PHILADELPHIA — Imagine your worst travel nightmare and, chances are, lawyer Richard Atkins has heard an even more horrific story from one of his clients.
The travelers who call his office in downtown Philadelphia aren't upset about missed connections or grounded flights. Many of them are in jail in a country where they don't speak the language, don't understand the law and don't know what to do.
"What we try to do is get different legal systems to work together," said Atkins, founder of International Recoveries LLC, an advocacy agency working mainly with Americans incarcerated overseas and for foreign nationals jailed in the United States.
Twenty-three years after Atkins started the agency, he still takes calls from distraught spouses and parents of people who have been incarcerated, like Sherry Aude of Lancaster, Calif.
Her son Erik Aude, an aspiring actor, is a year into a seven-year sentence in a Pakistani prison for drug smuggling after he was arrested last year at the Islamabad airport with nearly 8 pounds of opium in his suitcase.
Sherry Aude said her son was duped into thinking he was importing leather goods. The 22-year-old actor, who had a small role in "Dude, Where's My Car?", could have been sentenced to die by hanging.
Since his incarceration, Erik has lost 40 pounds, has been beaten by fellow prisoners — many of them jailed Taliban and al-Qaida — and was put in 24-hour lockup for his safety, his mother said. His life has been threatened and he was last accosted two days after the Iraq war broke out, his mother said.
She put her house up for sale to pay a lawyer in Pakistan $18,000 to represent her son, but she fears his appeals will be delayed until the house is sold.
"My finances are in a state of ruin," she said. "I'm totally bewildered and frustrated because I'm here in California and I'm trying to find somebody during a war to go to court in Pakistan."
Her son is one of about 2,500 Americans detained in foreign jails, according to the State Department, but Atkins believes about four times that number are apprehended on criminal violations every year.
"There are so many cases we simply never see," Atkins said. "Some people bribe their way out, some are released before the embassy gets word of it, some are released and don't report it to the embassy."
Another of Atkins' clients, a Bryn Mawr College student, was arrested during an economic summit in Genoa, Italy.
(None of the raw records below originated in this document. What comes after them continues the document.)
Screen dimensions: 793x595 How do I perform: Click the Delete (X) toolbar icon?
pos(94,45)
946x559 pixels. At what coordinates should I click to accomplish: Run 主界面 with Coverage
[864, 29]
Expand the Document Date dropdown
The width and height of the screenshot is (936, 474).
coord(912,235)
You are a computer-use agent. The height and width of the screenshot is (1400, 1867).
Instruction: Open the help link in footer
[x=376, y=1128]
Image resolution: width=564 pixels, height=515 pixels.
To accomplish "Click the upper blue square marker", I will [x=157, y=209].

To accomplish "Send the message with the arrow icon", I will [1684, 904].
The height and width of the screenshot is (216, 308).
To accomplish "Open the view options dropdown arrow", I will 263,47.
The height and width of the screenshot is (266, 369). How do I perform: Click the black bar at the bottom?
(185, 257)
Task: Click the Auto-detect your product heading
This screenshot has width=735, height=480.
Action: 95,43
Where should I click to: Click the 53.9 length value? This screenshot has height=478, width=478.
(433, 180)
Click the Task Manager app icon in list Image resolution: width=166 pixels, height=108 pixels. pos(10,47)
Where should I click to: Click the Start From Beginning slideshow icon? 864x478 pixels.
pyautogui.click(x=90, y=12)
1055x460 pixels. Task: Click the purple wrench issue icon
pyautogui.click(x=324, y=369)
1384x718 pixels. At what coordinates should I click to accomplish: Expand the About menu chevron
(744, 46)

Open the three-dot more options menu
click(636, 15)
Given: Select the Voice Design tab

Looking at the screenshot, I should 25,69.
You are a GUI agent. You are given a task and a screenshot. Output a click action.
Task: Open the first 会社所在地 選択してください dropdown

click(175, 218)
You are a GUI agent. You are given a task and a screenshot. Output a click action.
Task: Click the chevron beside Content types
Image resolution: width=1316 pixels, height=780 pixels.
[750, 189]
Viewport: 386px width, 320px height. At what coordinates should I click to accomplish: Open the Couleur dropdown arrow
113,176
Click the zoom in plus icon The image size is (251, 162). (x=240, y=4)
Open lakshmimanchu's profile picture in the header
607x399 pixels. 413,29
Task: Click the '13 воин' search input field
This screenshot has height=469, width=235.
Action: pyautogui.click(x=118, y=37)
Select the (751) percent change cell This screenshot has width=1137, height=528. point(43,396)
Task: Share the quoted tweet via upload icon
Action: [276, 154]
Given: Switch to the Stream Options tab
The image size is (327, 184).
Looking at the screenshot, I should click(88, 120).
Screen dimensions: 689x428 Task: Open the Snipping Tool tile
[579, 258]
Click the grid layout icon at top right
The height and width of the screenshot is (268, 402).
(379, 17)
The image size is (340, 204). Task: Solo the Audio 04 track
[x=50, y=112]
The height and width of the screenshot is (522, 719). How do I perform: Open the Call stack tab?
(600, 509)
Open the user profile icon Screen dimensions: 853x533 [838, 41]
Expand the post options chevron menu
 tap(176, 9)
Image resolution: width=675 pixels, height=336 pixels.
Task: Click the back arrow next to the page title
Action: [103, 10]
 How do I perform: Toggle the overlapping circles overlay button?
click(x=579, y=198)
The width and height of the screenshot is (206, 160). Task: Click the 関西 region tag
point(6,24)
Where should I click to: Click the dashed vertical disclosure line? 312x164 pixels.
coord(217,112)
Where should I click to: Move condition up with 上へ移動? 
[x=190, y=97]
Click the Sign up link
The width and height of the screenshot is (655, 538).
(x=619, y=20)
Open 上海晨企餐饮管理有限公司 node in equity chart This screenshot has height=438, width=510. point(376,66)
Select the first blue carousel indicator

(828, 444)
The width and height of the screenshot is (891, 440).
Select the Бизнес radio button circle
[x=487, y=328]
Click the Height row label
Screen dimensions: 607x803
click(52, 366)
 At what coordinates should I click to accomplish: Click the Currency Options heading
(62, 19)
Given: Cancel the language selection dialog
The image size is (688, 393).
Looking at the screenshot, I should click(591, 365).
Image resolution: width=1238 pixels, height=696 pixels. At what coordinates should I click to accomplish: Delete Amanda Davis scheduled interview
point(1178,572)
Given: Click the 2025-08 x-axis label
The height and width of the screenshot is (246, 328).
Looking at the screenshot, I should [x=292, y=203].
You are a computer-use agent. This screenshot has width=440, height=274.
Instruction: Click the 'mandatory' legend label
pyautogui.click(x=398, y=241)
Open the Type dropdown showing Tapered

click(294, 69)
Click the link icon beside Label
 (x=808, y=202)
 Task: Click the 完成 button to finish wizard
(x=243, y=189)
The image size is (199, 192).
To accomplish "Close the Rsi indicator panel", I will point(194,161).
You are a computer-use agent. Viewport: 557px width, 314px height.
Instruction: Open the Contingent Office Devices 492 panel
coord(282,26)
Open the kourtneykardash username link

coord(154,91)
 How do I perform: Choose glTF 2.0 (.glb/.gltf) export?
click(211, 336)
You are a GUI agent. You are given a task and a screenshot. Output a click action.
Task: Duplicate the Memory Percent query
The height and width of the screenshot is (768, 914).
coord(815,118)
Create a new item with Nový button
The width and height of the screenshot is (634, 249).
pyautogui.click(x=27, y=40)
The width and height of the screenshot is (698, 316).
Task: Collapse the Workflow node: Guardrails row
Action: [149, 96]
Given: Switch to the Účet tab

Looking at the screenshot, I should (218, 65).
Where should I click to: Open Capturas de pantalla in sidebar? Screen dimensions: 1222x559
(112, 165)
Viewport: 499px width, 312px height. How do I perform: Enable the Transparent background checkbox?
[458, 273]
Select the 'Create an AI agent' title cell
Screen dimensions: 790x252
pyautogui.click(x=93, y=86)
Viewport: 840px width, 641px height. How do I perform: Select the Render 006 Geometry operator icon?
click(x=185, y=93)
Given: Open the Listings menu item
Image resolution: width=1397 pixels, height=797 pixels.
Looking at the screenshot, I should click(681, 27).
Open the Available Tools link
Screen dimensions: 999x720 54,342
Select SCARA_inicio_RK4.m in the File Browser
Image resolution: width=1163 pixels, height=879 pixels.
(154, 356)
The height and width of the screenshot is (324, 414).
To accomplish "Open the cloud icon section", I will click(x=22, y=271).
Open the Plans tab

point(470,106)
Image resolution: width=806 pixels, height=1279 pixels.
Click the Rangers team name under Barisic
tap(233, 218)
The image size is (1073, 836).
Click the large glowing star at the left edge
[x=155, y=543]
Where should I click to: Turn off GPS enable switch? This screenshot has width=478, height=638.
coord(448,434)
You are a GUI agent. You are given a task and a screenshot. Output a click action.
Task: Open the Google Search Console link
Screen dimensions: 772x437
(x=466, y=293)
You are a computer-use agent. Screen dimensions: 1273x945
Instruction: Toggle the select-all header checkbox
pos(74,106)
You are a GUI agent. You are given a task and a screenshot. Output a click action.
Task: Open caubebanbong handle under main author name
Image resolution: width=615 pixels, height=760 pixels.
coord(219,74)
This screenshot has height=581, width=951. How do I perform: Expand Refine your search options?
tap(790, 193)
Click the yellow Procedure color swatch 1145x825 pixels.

She was with a street theater group that police said conspired with violent anarchists known as Black Bloc, who were blamed for rioting. Police evidence against her was a black bra in her suitcase and a black spare tire in the trunk of her car.
Susanna Thomas was released three weeks after her arrest but still faces trial — and a potential 15-year jail term.
In another case, a man preparing to fly from Thailand back to the United States was arrested in the airport for tearing up Thai currency — an action the government said defiled the image of the king, whose face was on the bills. Charges were dropped after Atkins set up psychological evaluations by American and Thai doctors.
For nearly 30 years, Atkins has worked with private, state and federal organizations to promote international treaties that allow those arrested overseas to serve their time in their home countries.
He gets many client referrals from Amnesty International, but he also works on retainer fee for insurance companies and credit card firms that help their customers out of travel trouble, and he works for groups bringing au pairs, exchange students or camp counselors to the United States.
He's had cases where people were arrested for carrying prescription drugs, photographing military personnel or attending large celebrations. However, he warns that even a car accident can lead to prison, especially if there is a serious injury. Accident investigations can take months, and even people who are just passengers in a crash can be detained.
His advice to people traveling abroad: Have a cell phone, get travel insurance and check online newspapers in the country you're planning to visit to make sure problems aren't brewing.
"Americans used to be almost cavalier when they traveled," he said. "Since Sept. 11, people are more concerned."